GNNs — Practical difficulties and applications

Filippo Minutella
LARUS
Published in
9 min readJan 20, 2022

Introduction

This article was written by me and my colleague Valerio Piccioni.

Using Graphs and AI has proven to be very effective in many areas.

The idea behind this is very simple: we can exploit the node neighborhood to get more information about a node.

It is very important in contexts like Social Networks, Transaction Networks, Product Recommendations, Drug Discovery, and many others.

So let’s start to see how we can use AI on Graphs.

Neural Networks on Graphs

We want to avoid an in-depth discussion on the type of graphs but if you are curious you can find more information about them here.

In this section, we want to focus on how you can apply Neural Networks to Graphs, for example, if you want to classify Nodes, Subgraphs, or entire Graphs.

A Graph
A very simple Neural Network (MLP)

The MLP can take as input a vector, and a node in a graph can be presented as a vector using embedding methods like FastRP, Node2vec (always here if you want to deep dive), and so on, or you can use also the node features (i.e. the properties attached to a node: for example, if a node represents a person in a social network, the age is a property of the node).

In the last few years, we have seen how specialized neural networks, like CNN for image and RNN for text, and more in general sequences, have obtained incredible results.

The CNN (Convolutional Neural Network) and RNN (Recurrent Neural Network) are trained directly on image and sequence respectively exploiting the structure of the input, this type of architecture can be trained end to end, i.e. they can learn also how to extract relevant features from the input.

Taking an image as an example, we can classify an image as a cat or not, by writing some algorithms to extract a vector of features, and then training an MLP to perform classification of the image.

CNNs can be trained to automatically extract the relevant features for our task.

So we want to create an architecture that can automatically extract relevant features from graphs and this type of architecture is the Graph Neural Network (GNN).

Graph Neural Network (The message passing framework)

Almost all GNNs are built upon the message passing framework.

This framework allows us to iteratively update the information of a node to also contain information about his neighborhood.

It is composed of 3 steps:

  1. Message passing function allows the flow of messages between neighbors (for example a trained NN)
  2. Aggregate function aggregates messages from neighbors (sum, mean, pooling)
  3. Update function updates messages from neighbors (for example a trained NN).

The above steps are performed in that order and repeatedly to allow the expansion of the flow of information in the graph.

Message passing example

The above image illustrates how a step of message passing allows the flow of information.

Taking node 2, in the image on the right, it has received the information from its neighborhood ( i.e. the nodes to which it is connected ), the following step is to aggregate the vectors received in one vector and eventually update its state using the old state (the vectors in the left of the image) and the message received.

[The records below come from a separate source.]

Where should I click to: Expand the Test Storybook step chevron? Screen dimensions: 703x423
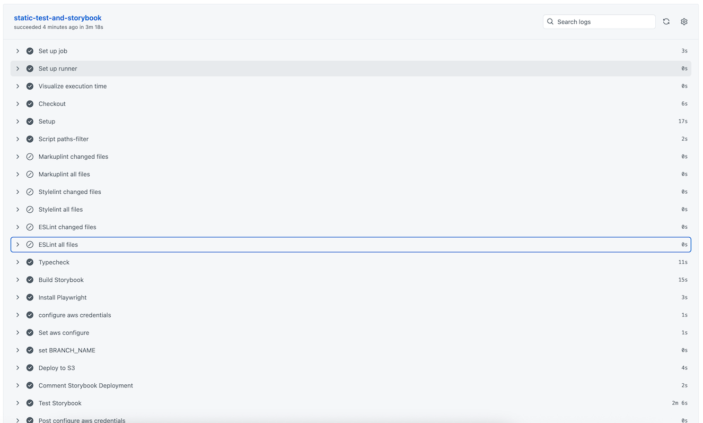click(x=17, y=403)

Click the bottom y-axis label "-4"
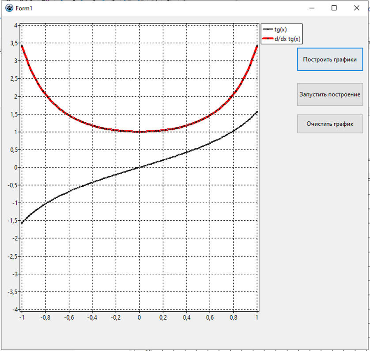(x=15, y=309)
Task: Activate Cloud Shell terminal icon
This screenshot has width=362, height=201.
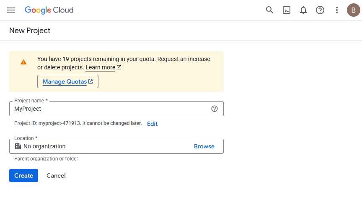Action: click(287, 10)
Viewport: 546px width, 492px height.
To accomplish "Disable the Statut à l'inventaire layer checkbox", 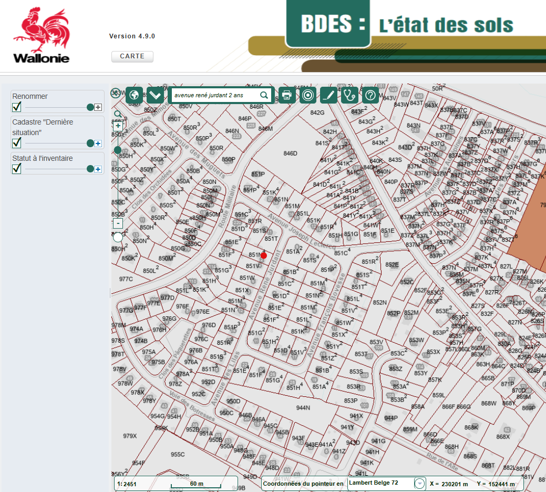I will 17,169.
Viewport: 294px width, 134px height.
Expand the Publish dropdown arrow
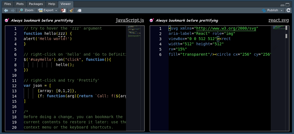[x=281, y=10]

The above figure presents the message passing framework in a more mathematical view.

So each layer of a GNN is the application of one step of the message passing framework; this means that by staking multiple layers we will be able to propagate farther in the graph.

The first step of the message passing framework can be performed using the node features, the second step (layer) uses the updated step from the previous layer, and so on.

A layer of GCN (Graph Convolution Network) is presented above and it is one of the most famous GNN.

A layer of GAT (Graph Attention Network) is presented above and it is state-of-the-art on homogeneous graphs.

We can see how they differ in how they weigh the information coming from their neighborhood.

That’s it, we know how to apply a NN in a Homogeneous graph and soon we will see how to apply a NN in other types of graphs.

Before going further we want to discuss more on the GNN layers and message passing framework.

In graph theory, the Weisfeiler-Lehman test is a famous test to evaluate if two graphs are isomorphic or not, i.e. roughly speaking if their structure is equal.

This test performs the same step performed above in the message passing framework, it updates iteratively the color of a node using a hash function that takes as an input the neighborhood.

In this test, the message passing function is the identity function and the aggregate and update function are performed by the hash function.

In other fields of deep learning, we are used to very deep networks, but it is different for GNN. Stacking too many GNN layers makes all the node embeddings converge to the same value. This problem is called over-smoothing. This happens because in a K-layer GNN, each node has a receptive field of K-hop neighborhood and the shared neighbors quickly grow the number of hops increase (as we can see in the figure above), creating very similar embeddings.

How to implement a GNN

Many tools help us build GNNs, the most famous are:

  • Deep Graph Library (DGL) backend (TF and PyTorch)
  • PyTorch Geometric
  • TF-GNN (quite new)

We use DGL with PyTorch, for no particular reason except that DGL has many GNNs ready to use and it is very clear and simple (in our opinion).

So, let’s start and create our first GNN.

We will use Zachary’s karate club dataset as hello world in GNNs.

The karate club is a social network that includes 34 members and documents pairwise links between members who interact outside the club. The club later divides into two communities led by the instructor (node 0) and the club president (node 33). The network is visualized as follows with the color indicating the community. The task is Node Classification and the goal is to classify if a person goes with the president or with the instructor.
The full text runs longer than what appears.